Ana Cristina Marques, Observador, 27 de Fevereiro de 2016
Ana Rita Cavaco, bastonária da Ordem dos Enfermeiros, revelou num programa de rádio que já assistiu a casos de eutanásia nos hospitais públicos. «Eu não estou a chocar ninguém.»
A eutanásia já é praticada nos hospitais públicos. Quem o disse foi Ana Rita Cavaco, bastonária da Ordem dos Enfermeiros, durante o programa Em Nome da Lei, emitido na rádio Renascença. A responsável pela Ordem dos Enfermeiros admitiu ter conhecimento de casos em que médicos sugeriram administrar insulina a doentes terminais, de maneira a provocar-lhes o coma e, consequentemente, a morte.
«Vivi situações pessoalmente, não preciso de ir buscar outros exemplos, em que houve médicos que sugeriram, por exemplo, administrar insulina àqueles doentes para lhes provocar um coma insulínico», revelou Ana Rita Cavaco.
Perante esta declaração, a jornalista confrontou a bastonária, questionando-a sobre se as situações descritas aconteceram, ou não, no Sistema Nacional de Saúde. «Sim, como é óbvio», responde Ana Rita Cavaco. «Eu não estou a chocar ninguém, porque quem nos está a ouvir e trabalha no SNS sabe que estas coisas acontecem por debaixo do pano. Portanto, vamos falar abertamente sobre isto», continuou.

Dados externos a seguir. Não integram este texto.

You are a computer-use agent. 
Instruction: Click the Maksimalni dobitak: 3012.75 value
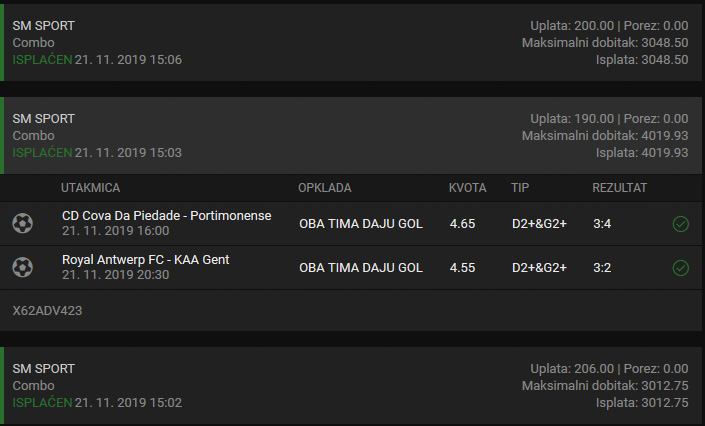coord(605,386)
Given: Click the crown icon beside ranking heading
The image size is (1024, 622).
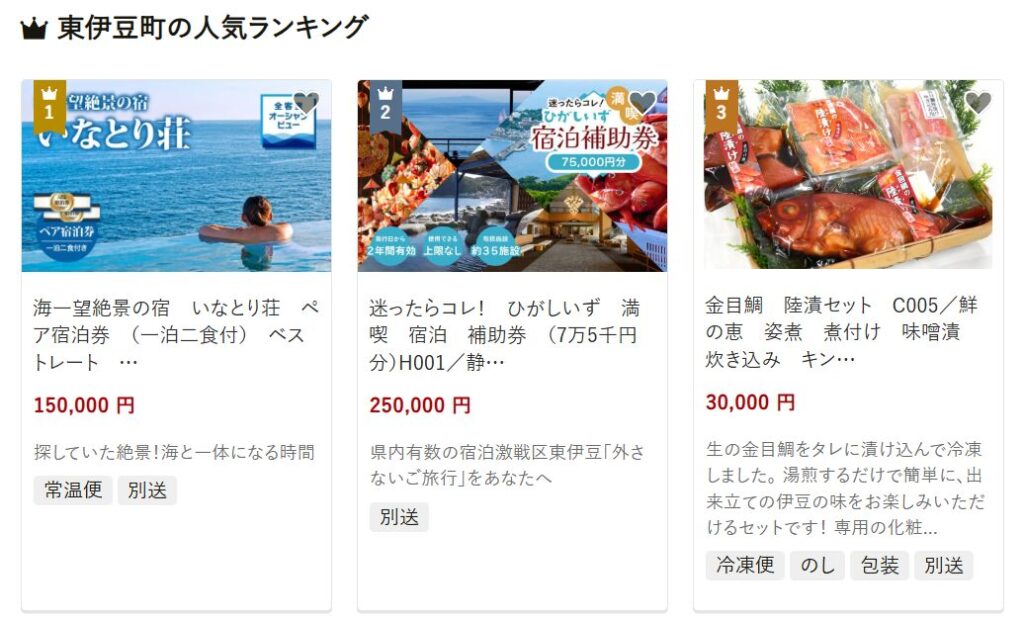Looking at the screenshot, I should click(x=34, y=29).
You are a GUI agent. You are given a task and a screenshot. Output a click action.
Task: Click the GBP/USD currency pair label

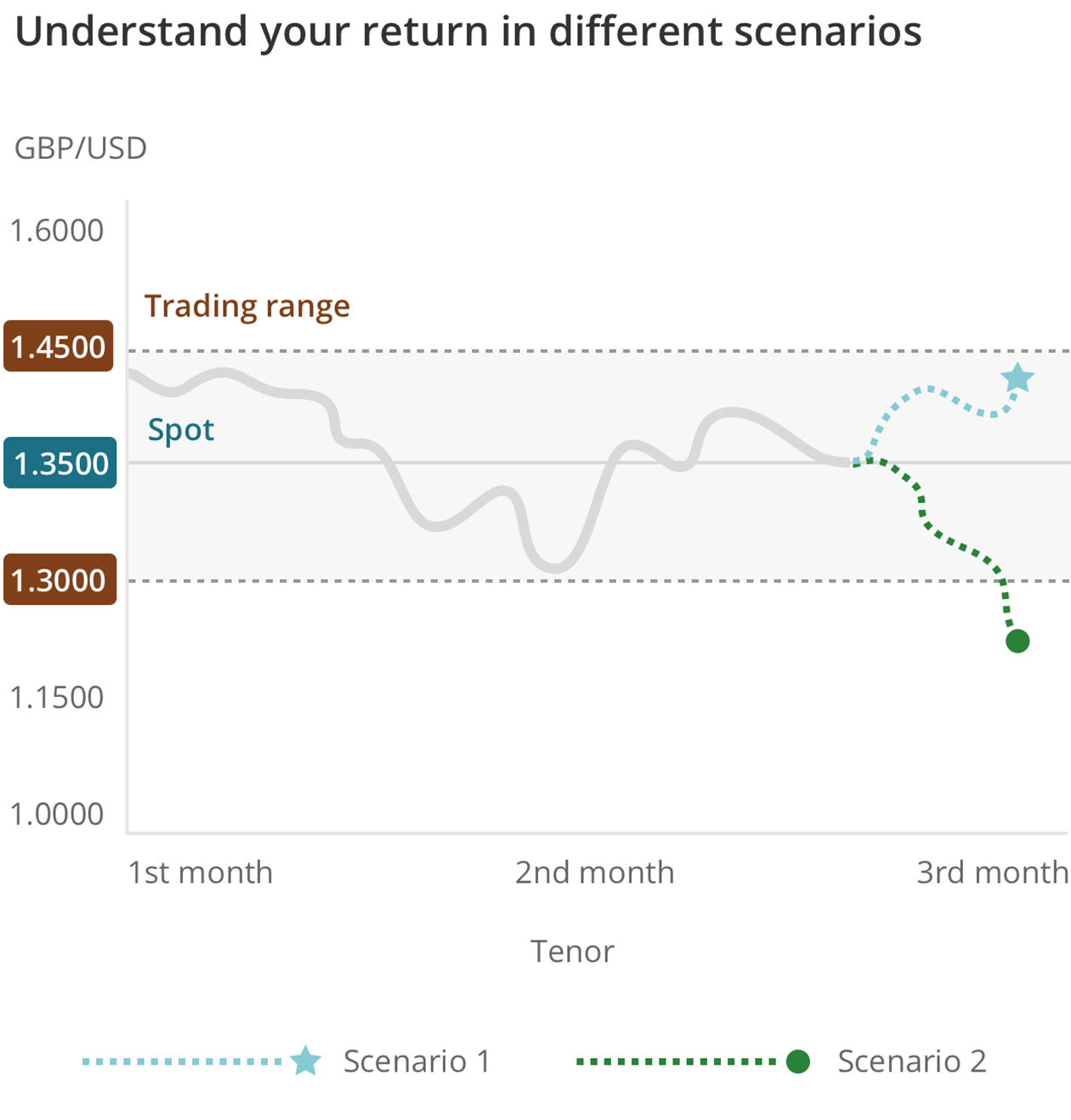(81, 149)
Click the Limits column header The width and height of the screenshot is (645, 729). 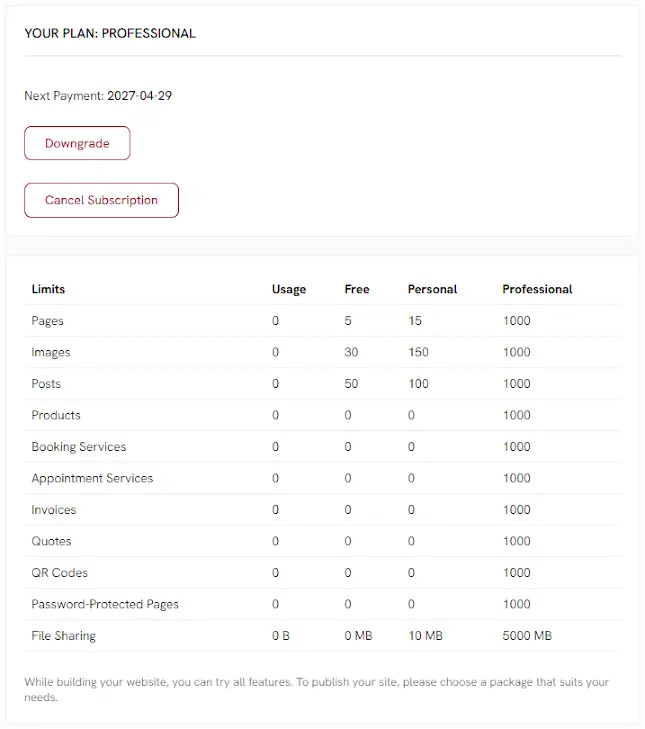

Ana Rita Cavaco, bastonária da Ordem dos Enfermeiros |
A responsável pelos enfermeiros alegou que não é a única pessoa a afirmá-lo publicamente. «Há mais figuras públicas que o admitiram. Acho que vale a pena admitirmos que há coisas que, enquanto sociedade, não estão legalizadas ou legisladas e que, portanto, escondemos.»
Ana Rita Cavaco está entre as pessoas que já assinaram a petição Direito a Morrer com Dignidade, divulgada no início de Fevereiro. Da lista de signatários destacam-se, entre artistas, cientistas e políticos, a ex-ministra da Justiça, Paula Teixeira da Cruz, e o antigo presidente da Câmara Municipal do Porto, Rui Rio.
«A Morte Assistida é um direito do doente que sofre e a quem não resta outra alternativa, por ele tida como aceitável ou digna, para pôr termo ao seu sofrimento. É um último recurso, uma última liberdade, um último pedido que não se pode recusar a quem se sabe estar condenado. Nestas circunstâncias, a Morte Assistida é um acto compassivo e de beneficência», lê-se na respectiva petição.
Do outro lado da barricada está a médica e deputada do CDS Isabel Galriça Neto que, no mesmo programa de rádio emitido pela Renascença, argumentou que a eutanásia não é um tratamento ou um assunto médico:
«Isto não é um tratamento médico. Isto não é um assunto médico, não é. Os médicos servem para ajudar a viver. Outro equívoco que não podemos ter é a ideia de que a eutanásia acaba com o sofrimento. A eutanásia acaba com a vida, ponto final parágrafo».
Galriça Neto defende que ainda que o manifesto faz uso de um «eufemismo perigosíssimo», uma vez que «diz acabar com a vida de pessoas com uma doença incurável e em sofrimento profundo», algo que a deputada não considera ser igual a dizer que essas pessoas «estão no fim da sua vida».
Já o padre Vítor Feytor Pinto, também convidado do programa, disse que o manifesto assenta num «erro terrivelmente ilusório» ao chamar morte assistida à eutanásia.
«A morte digna é a morte assistida. Assistida com cuidados eficazes, com a companhia da família, com a terapia de compaixão indispensável, com os apoios religiosos a que todo o doente tem direito na religião que pratica. Tudo isso é que é a morte assistida. Não é a precipitação da morte», conclui.